Idem pour la deuxième guerre du Liban. Et cela ne marche pas non plus à Gaza, bien entendu.
A Gaza, la situation est horrible, la pauvreté est endémique, le nombre de victimes énorme, les hôpitaux ne peuvent plus accueillir tous les blessés, le chômage a atteint le taux hallucinant de 60%, et la population ne subsiste que grâce à la nourriture fournie par les organisations des Nations unies.
Dans une situation aussi difficile, les gens n’ont plus rien d’autre que leur dignité. Ces jours-ci, « Gaza tout entière est devenue Hamas », a dit à Ha’aretz un ancien officier de sécurité du Fatah, loin d’être un partisan du Hamas. Al-Jazira envoie dans tous les foyers les images d’horreur de la mort de dizaines de femmes et d’enfants.

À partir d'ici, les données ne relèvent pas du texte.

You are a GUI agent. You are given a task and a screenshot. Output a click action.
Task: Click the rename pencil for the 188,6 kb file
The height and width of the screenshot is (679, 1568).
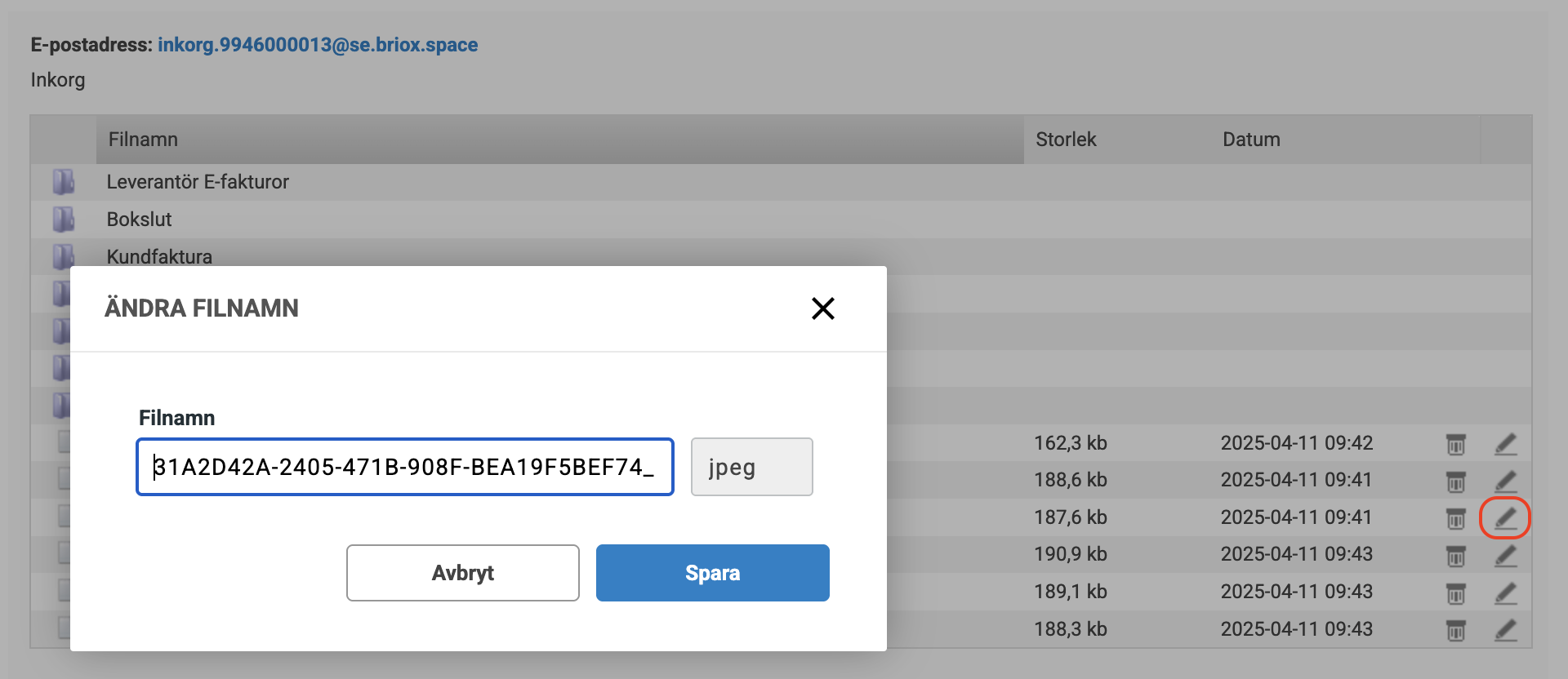(1506, 481)
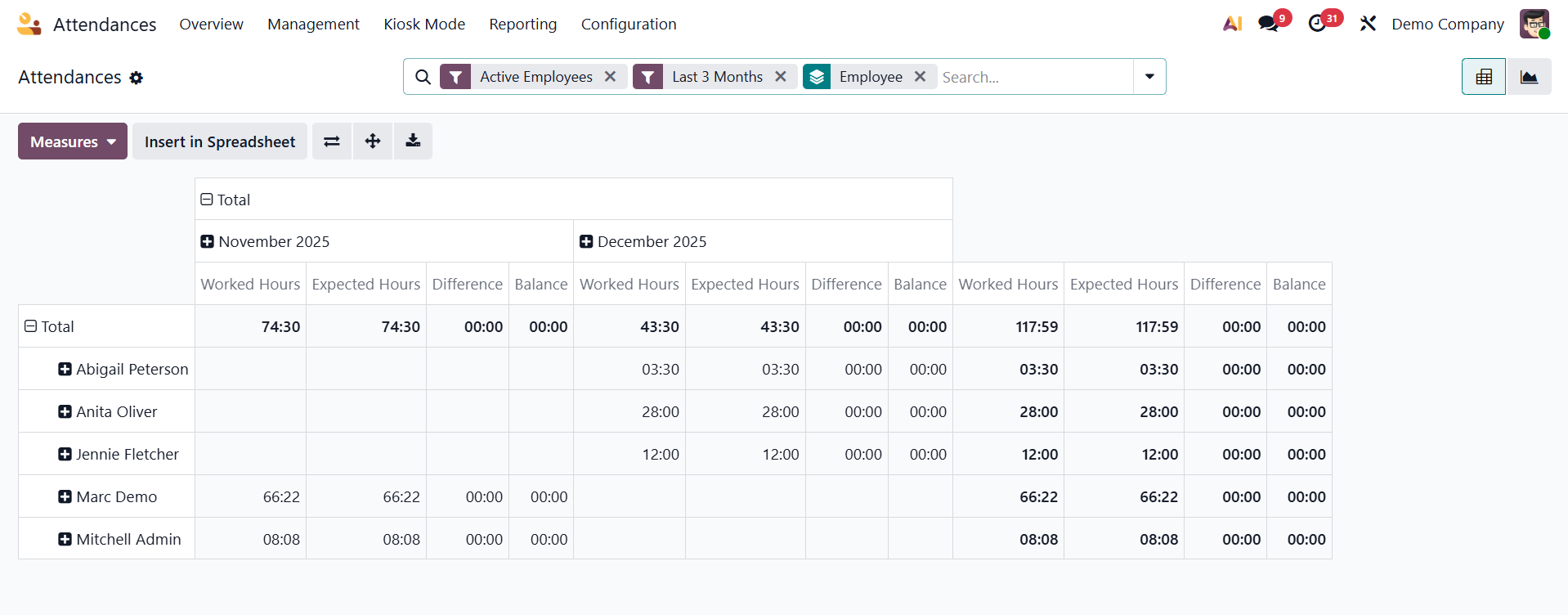
Task: Open the Attendances settings gear
Action: 137,78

Dans cette situation, la haine triomphe et le seul espoir est de prendre sa revanche. Les lanceurs de roquettes sont ainsi les héros qui gagnent la sympathie de l’opinion. Le soutien au Hamas ne décroît pas, il grandit.
Il n’y a pas d’autre issue que de parler au Hamas. Nous ne pouvons pas choisir nos ennemis. Nous avons négocié avec Yasser Arafat après avoir dit pendant des dizaines d’années (mots d’Itzhak Rabin) que nous ne rencontrerons que l’OLP que sur le champ de bataille.
Il est vrai que signer un accord avec le Hamas est risqué. Cela pourrait affaiblir Mahmoud Abbas, qu’Israël considère comme un bon partenaire. Mais cela pourrait aussi représenter un espoir. Il pourrait y avoir un accord de cessez-le-feu, consistant en un arrêt des tirs de roquettes en échange d’un arrêt des assassinats ciblés. On pourrait aussi se mettre d’accord sur un échange de prisonniers. De même, nous pourrions soulager le siège économique dans le cadre d’un accord qui empêcherait le transfert d’armes et d’explosifs via le passage de Rafah. Tout cela est possible, et de loin préférable aux massacres, qui ne font qu’ériger des murs de haine et de soif de vengeance.
Naguère, nous refusions de parler à l’OLP et à Arafat. Puis nous avons humilié Abbas en ne lui accordant aucun crédit dont il aurait pu se prévaloir pendant le désengagement. Aujourd’hui, nous ne voulons pas parler au Hamas. Ainsi, les combats continueront, jusqu’à ce qu’une catastrophe se produise, de leur côté ou du nôtre. Alors seulement, les dirigeants seront forcés de s’asseoir autour d’une table et de négocier.